EN QUÊTE DE LA BONNE VIEILLE ÂME

Contre l’Ukraine, l’Allemagne a développé un bon football de combinaisons par moments mais elle s’est surtout révélée fragile. Joachim Löw a encore du pain sur la planche.

Joachim Löw est tranquille, empreint d’assurance quand il suit les séances d’entraînement de l’équipe nationale allemande. Il observe, il stimule et parfois, il botte lui-même un ballon. Les tournois lui permettent enfin de s’occuper intensément de l’équipe et de son développement.

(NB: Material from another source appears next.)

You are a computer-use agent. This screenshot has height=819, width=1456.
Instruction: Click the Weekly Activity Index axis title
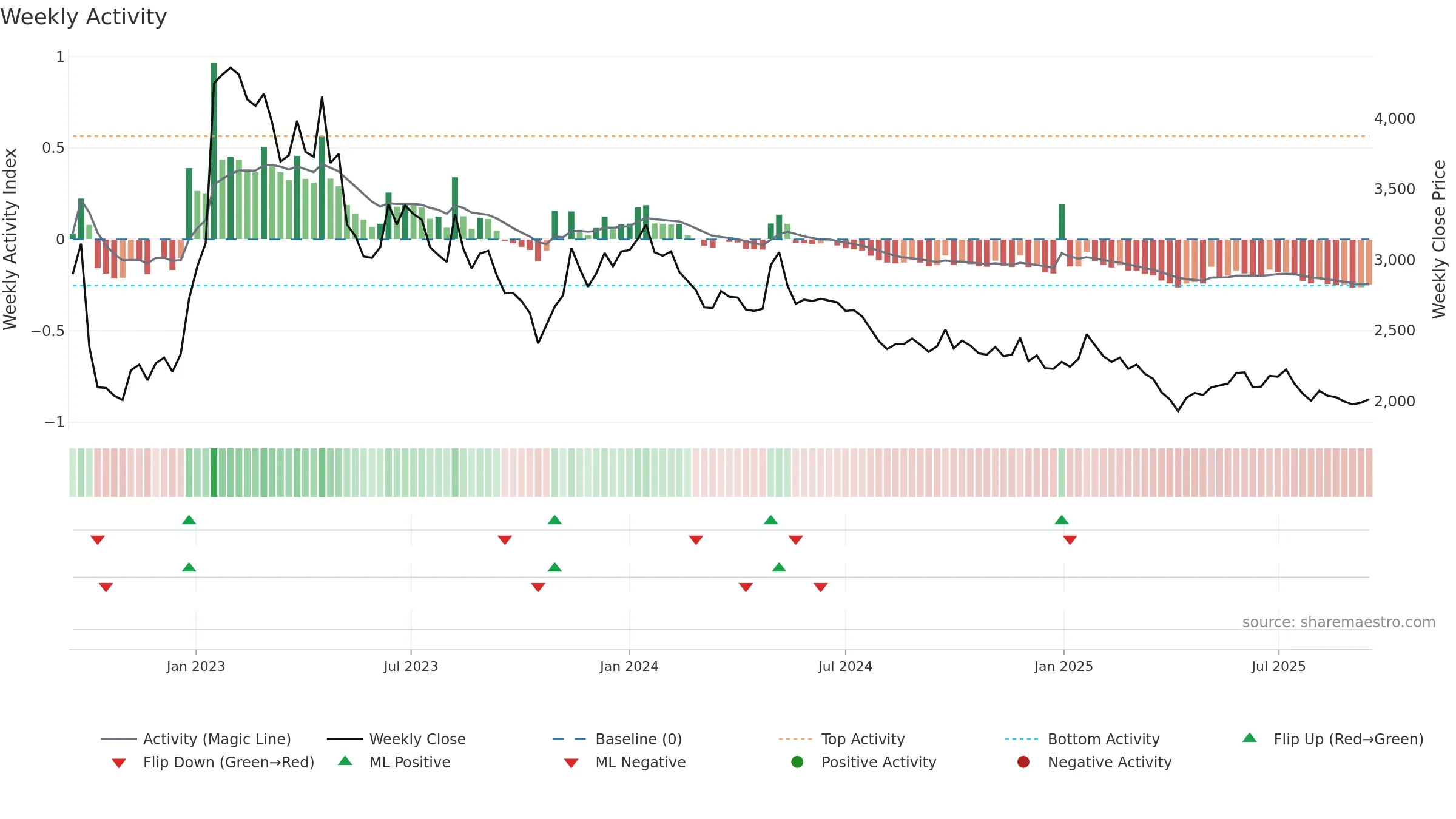tap(10, 239)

Löw sait que nul ne doute de lui. Il dirige l’ensemble avec fermeté mais gentillesse. Il est accessible aussi. La semaine dernière, le défenseur Antonio Rüdiger a dû déclarer forfait alors que Mats Hummels n’était pas disponible pour le premier match contre l’Ukraine.

Löw a déclaré à la presse qu’il ne servait à rien de se lamenter et qu’il était payé pour trouver des solutions. Pourtant, s’il y a un compartiment où il opte pour la continuité, c’est bien la défense.

UN HÉROS NATIONAL

L’insouciance de Löw illustre l’assurance qui règne dans l’équipe. Le sélectionneur a déjà reconnu qu’il fallait mieux réfléchir défensivement mais il vante surtout la concentration des joueurs, leurs progrès techniques et tactiques. La préparation a été harmonieuse. Joachim Löw a adapté sa philosophie : il comprend qu’il ne peut pas disputer le tournoi avec la même équipe de base, la charge de travail étant devenue trop lourde.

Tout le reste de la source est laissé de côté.